Badjens, Delphine Minoui

Badjens - en persan, mauvais genre, effrontée, espiègle - c’est le nom que Zahra, jeune iranienne, s’est donnée. A l’image de toute une société schizophrène où règnent l’hypocrisie et la corruption, Zahra/Badjens a une double identité, celle des apparences et de la vie secrète, celle du dehors et du dedans : « J’ai appris à me dédoubler pour exister. » Dès avant sa naissance, elle est non désirée - « Désolée, c’est une fille » s’excuse la gynécologue lors de l’échographie. Elle est l’erreur, l’oubliée, au contraire de son petit frère gâté, choyé. A neuf ans, un tchador lui est offert, sinistre cadeau, lors de la « fête des devoirs ». Elle doit apprendre à cacher ses cheveux et ses désirs d’adolescente ou à les vivre sur internet de manière virtuelle. Elle se joue des interdits profitant des absences de son père et de la complicité de sa mère.
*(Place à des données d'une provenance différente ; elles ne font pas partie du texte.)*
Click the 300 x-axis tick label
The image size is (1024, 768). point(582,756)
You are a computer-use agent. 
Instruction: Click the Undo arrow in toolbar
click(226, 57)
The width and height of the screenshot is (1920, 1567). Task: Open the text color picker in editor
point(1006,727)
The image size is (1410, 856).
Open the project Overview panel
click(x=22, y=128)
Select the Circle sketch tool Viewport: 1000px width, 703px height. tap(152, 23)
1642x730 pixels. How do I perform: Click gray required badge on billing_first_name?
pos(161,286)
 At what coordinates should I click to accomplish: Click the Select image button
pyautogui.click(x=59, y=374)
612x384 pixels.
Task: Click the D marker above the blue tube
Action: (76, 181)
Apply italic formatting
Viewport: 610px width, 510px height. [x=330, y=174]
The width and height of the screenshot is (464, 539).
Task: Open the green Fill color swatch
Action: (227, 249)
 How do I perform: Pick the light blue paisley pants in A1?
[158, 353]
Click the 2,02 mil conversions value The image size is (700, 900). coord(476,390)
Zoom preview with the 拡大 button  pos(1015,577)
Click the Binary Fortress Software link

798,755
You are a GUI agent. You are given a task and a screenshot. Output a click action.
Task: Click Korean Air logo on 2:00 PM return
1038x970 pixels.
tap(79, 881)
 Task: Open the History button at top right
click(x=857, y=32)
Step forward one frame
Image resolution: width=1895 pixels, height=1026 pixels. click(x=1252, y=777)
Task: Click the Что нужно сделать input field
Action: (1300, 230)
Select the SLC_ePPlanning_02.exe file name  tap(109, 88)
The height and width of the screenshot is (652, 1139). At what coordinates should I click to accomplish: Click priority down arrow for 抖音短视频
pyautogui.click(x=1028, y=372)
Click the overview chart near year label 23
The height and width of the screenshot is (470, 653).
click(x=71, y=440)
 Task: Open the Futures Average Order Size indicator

Tout est possible pour qui sait ruser - regarder des séries américaines, se maquiller, boire de l’alcool - et surtout pour qui peut payer. Badjens a seize ans quand éclatent les manifestations en réaction à la mort de Masha Amini. Seize ans, l’âge de toutes les provocations. Avec ses amies, avides de liberté, elles affrontent la police des moeurs et brûlent leur tchador.  

 

Journaliste d’origine iranienne, Delphine Minoui s’essaie ici au roman après avoir publié des récits-témoignages dont le très beau Les Passeurs de livres de Daraya. Le livre n’est pas exempt de maladresses, confidence, journal intime dont l’oralité est émaillée de formules générales. Mais l’autrice a le mérite de faire ressentir dans le quotidien et de l’intérieur la situation d’enfermement de la femme iranienne. Elle l’inscrit aussi dans la culture et l’histoire du pays. La religion, bien sûr omniprésente, est étouffante : au culte des morts de la tradition chiite s’ajoute celui des soldats victimes de la guerre Iran/Irak vénérés comme des martyrs. La focalisation sur la chevelure féminine, symbole de sensualité et de puissance, apparait déjà dans d’anciennes légendes comme celle de « la femme aux quarante chevelures » qui a le pouvoir de faire pousser la végétation. Le voile, tour à tour interdit et imposé au cours de l’histoire récente de l’Iran, incarne cette mainmise des hommes sur le corps des femmes. En 1936, un décret oblige de le retirer et l’aïeule de Badjens se sent nue dans la rue sans son foulard ; en 1979, sa grand-mère l’arbore dans les manifestations contre la monarchie ; en 2022, la jeune fille enfreint la loi en le retirant.  

 

Expression de la revendication d’une jeune fille rebelle, lutte d’Eros contre Thanatos, le livre donne toute sa signification au slogan « Femme, vie, liberté ». 

 

 

Badjens, Delphine Minoui, Editions du Seuil, 2024, 149 pages.